- [Page extract]:
=== Section Start ===
No other quote on fatherhood has stuck with me quite like this one.
It’s ballsy and over-the-top and it takes for granted how mothers are far more likely to be in their children’s lives. But, there’s a burning truth in it that brought silence to an entire classroom of criminal justice majors.
The course years ago at Penn State Altoona was actually about the history of organized crime. We watched documentaries and read books and discussed how the crime is portrayed in the media. The violence of the crimes often took center stage but one student saw the quiet thread that seemed to weave through most criminals we studied: they came from broken homes. Correction: they came from fatherless homes.
The one student who always sat up front but rarely said anything had something to say after one particular film when the professor asked if there were any questions that could begin our discussion:
“It seems like, maybe I’m wrong here, but it seems like when families break down, when… it seems like the end of fatherhood means the end of civilized society.”
He wrestled with the words and they seemed to wrestle with each other as they came out. But when they came out the rustling of notebooks and the tapping of shoes and pens came to a halt. Most of the students were young men and, it turned out, many of us (including myself) had selected criminal justice as our major in part because we had some daddy issues to deal with. A discussion unraveled, generally, about how breakdown in the family have become the clichéd story of most people serving time in prison. But nothing more was mentioned about fathers specifically. I viewed this generally as well even though I myself was being raised and supported in a single-mother household. The following week’s discussion was about Al Capone and so the quote on fatherhood was left alone.
The quote didn’t resurface in my life until the release of my own memoir. Emails from readers poured in and I still receive a few each week that, wouldn’t you know it, nearly always are from men who could relate to my story because their father wasn’t around either, because they found themselves turning to drugs or martial arts, to crime or literature, or to a host of other seeming dichotomies all in an attempt to fill the void. Within the first few pages of President Barack Obama’s memoir The Audacity of Hope is this quote:
“Someone once said that every man is trying to either live up to his father’s expectations or make up for his father’s mistakes, and I suppose that may explain my particular malady as well as anything else.”
=== Section End ===
- [Data shown]:
=== Section Start ===
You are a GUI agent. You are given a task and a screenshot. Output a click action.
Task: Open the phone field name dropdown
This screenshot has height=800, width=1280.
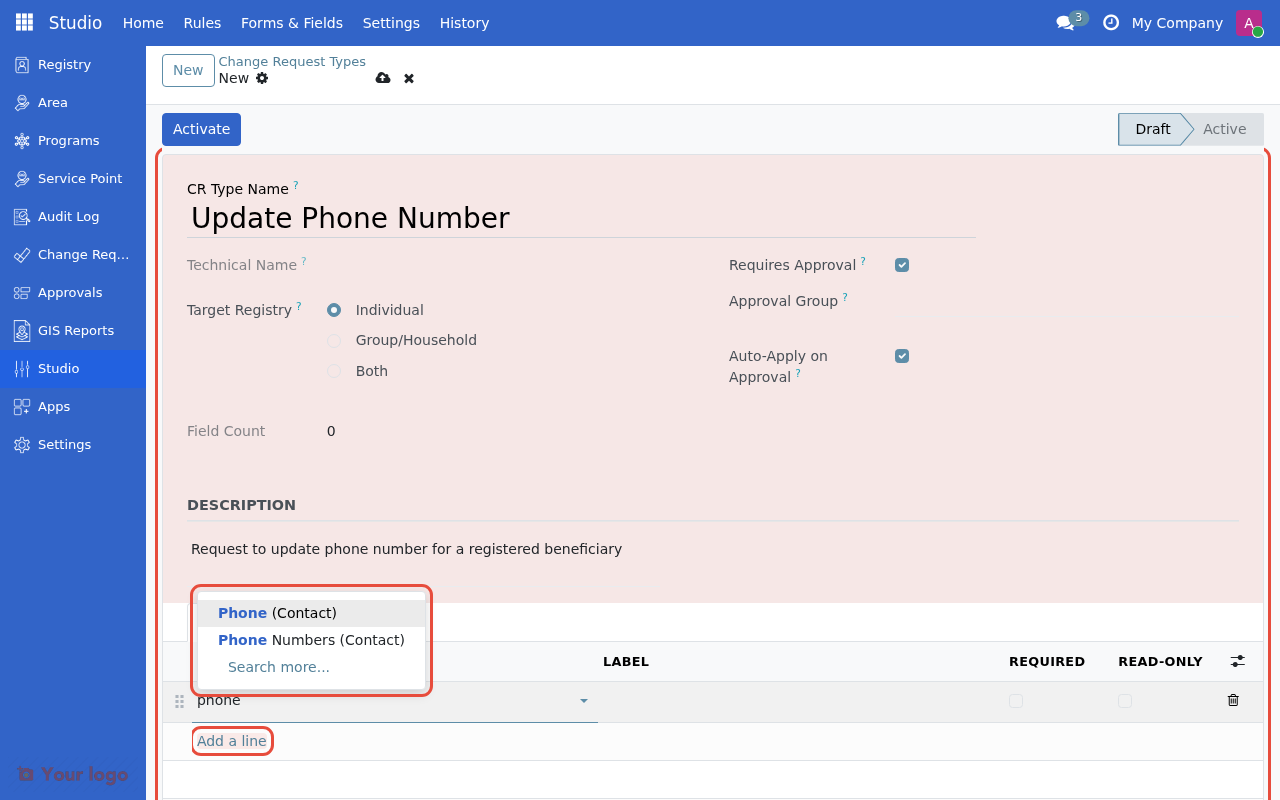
=== Section End ===
- [Parts of the exercise]:
a. In the essay on fatherhood, translate this sentence into Spanish: "The quote didn’t resurface in my life until the release of my own memoir."
b. Carry on the fatherhood essay from the point where it stops.

- [Task results]:
a. La cita no volvió a aparecer en mi vida hasta la publicación de mis propias memorias.

b.
The quote can likely apply to any child-to-parent relationship, but, in the context of America’s mass incarceration problem, which is primarily made up of men, and the statistics and information below that are from this PDF of the 1998 US Department of Justice report titled, “What Can the Federal Government Do To Decrease Crime and Revitalize Communities?” we have much work to do on fatherhood and fatherlessness:
Many of our problems in crime control and community revitalization are strongly related to father absence. For example:
- Sixty-three percent of youth suicides are from fatherless homes.
- Ninety percent of all homeless and runaway youths are from fatherless homes.
- Eighty-five percent of children who exhibit behavioral disorders are from fatherless homes.
- Seventy-one percent of high school dropouts are from fatherless homes.
- Seventy percent of youths in State institutions are from fatherless homes.
- Seventy-five percent of adolescent patients in substance abuse centers are from fatherless homes.
- Eighty-five percent of rapists motivated by displaced anger are from fatherless homes.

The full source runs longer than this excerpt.